Papai, a lua daqui é a mesma de Nova York?

O tio João era um exímio contador de casos, um mestre na arte de mobilizar platéias que nunca lhe faltaram, normalmente formada por parentes e amigos ávidos por suas histórias, que lhe foram passadas pelo seu pai, Basílio, um imigrante de Cosenza região da Calábria, que aportou em Santos no final do século IXX trazendo na bagagem um rico repertório sobre os mais variados temas em forma de parábola, a arte milenar da comunicação.

O humor era a tônica que regia cada caso, ingênuo na concepção, mas filosófico na mensagem que transmitia. Havia sempre um tema para cada situação que se aplicava como uma luva nos episódios do cotidiano os quais a ironia e a dissimulação italiana não perdoavam.

Dentre os célebres episódios, um dos mais marcantes foi o dos dois irmãos que tinham inveja da cidade vizinha que ostentava uma pequena e formosa ilha.

Resolveram que à noite iriam roubar a ilha de barco, amarrando-a com tiras de couro e puxando-a para a sua cidade. Remaram fervorosamente, e triunfantes acreditavam que a ilha estava mesmo se deslocando, pois as tiras de couro quando molhadas pela água do mar esticavam, o que normalmente acontece com este material quando molhado. Não faltou entusiasmo dos irmãos até que admitiram a frustração pelo fracasso da investida.

Outro causo não menos famoso foi o das duas irmãs que tinham a mãe muito doente, provavelmente com pancreatite aguda. O médico em sua visita recomendou fervorosamente que suspendessem a alimentação da genitora, no máximo uma canjinha seria permitida. A dificuldade com o idioma, pois se tratava de família italiana recém chegada, fez entenderem que o médico havia recomendado uma canjica. A mãe sucumbiu frente à alimentação inadequada e exagerada, pois a obrigaram a comer uma porção das mais generosas, dizendo mangia che te fa bene mama.

Os encontros familiares na mesa farta eram embalados com essas histórias, que se repetiam sucessivamente, mas parecia que estavam sendo contadas pela primeira vez tamanha era a atenção que despertavam, como um espetáculo que permaneceu em cartaz por longos anos, sempre com a casa lotada, em que os expectadores voltavam inúmeras vezes, com o mesmo entusiasmo como se fosse uma vant premier.

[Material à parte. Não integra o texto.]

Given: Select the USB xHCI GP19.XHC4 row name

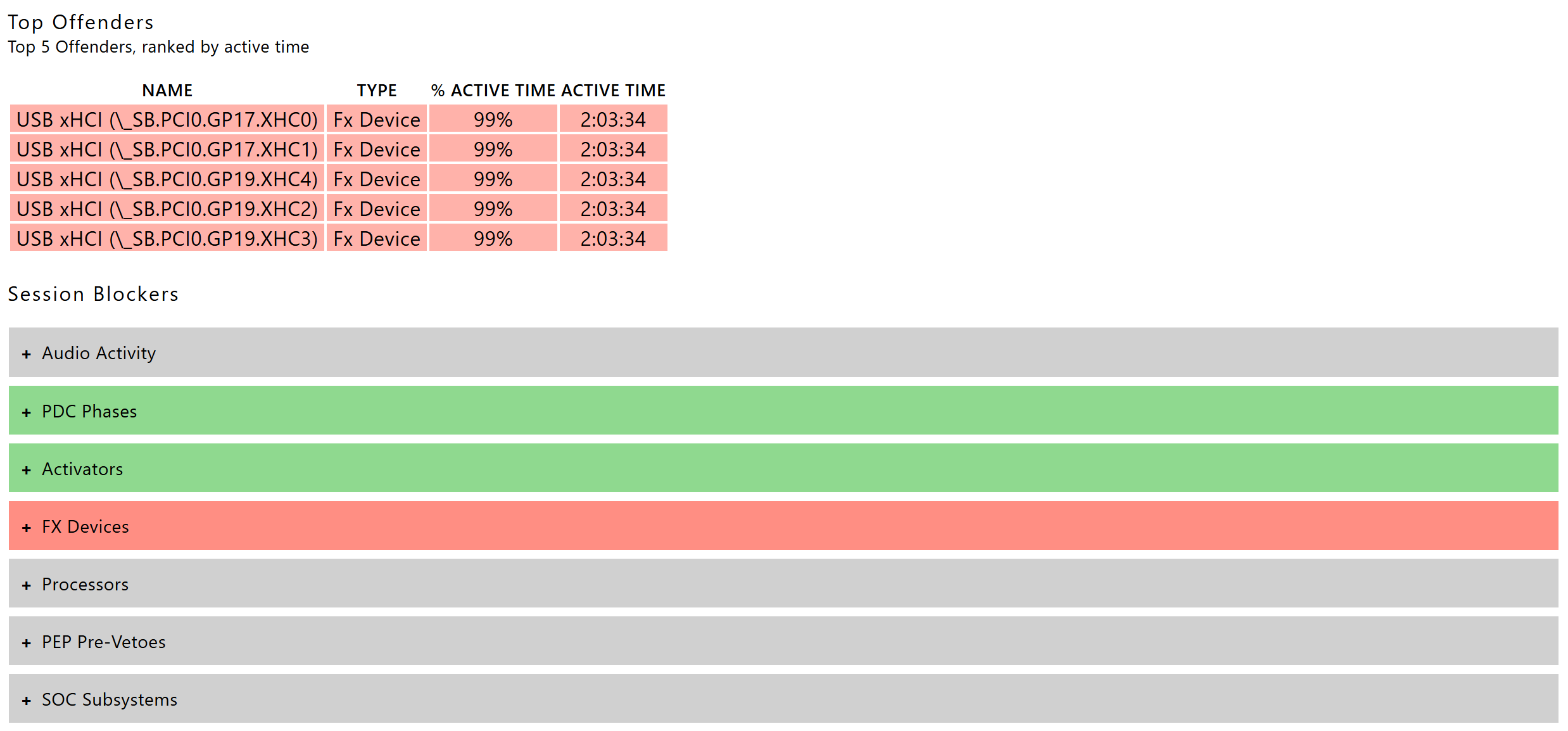Looking at the screenshot, I should 167,179.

Cada uma dessas situações tinha correlação com os acontecimentos do dia-a-dia, sempre lembradas e associadas a cada caso narrado, com a constatação de que a sabedoria emana das coisas simples, inocentes, porém de forma contundente.

O clássico dos clássicos é sem dúvida o que leva o título deste artigo. Trata-se de uma situação em que um agricultor do interior da Itália, que se desdobrou para fazer com que seu filho fosse estudar nos Estados Unidos. Depois de um longo período de estudos retornando de férias para casa, na varanda, numa noite de lua cheia fez a fatídica pergunta ao pai: Papai, a lua daqui é a mesma de Nova York? Desolado o pai então respondeu foi burro e voltou burro, forma traduzida do mais autêntico dialeto de Bari do sul da Itália.

Neste caso, a história também pode ser aplicada às escolas brasileiras em que 95% dos alunos da quarta série do ensino fundamental não conseguem interpretar um texto, ou seja, lêem, mas não entendem o que estão lendo. Esta é uma condição básica para que uma pessoa seja considerada alfabetizada dentro do padrão internacional de avaliação.

O tempo passou, mas não levou a verdade a memória e a saudade.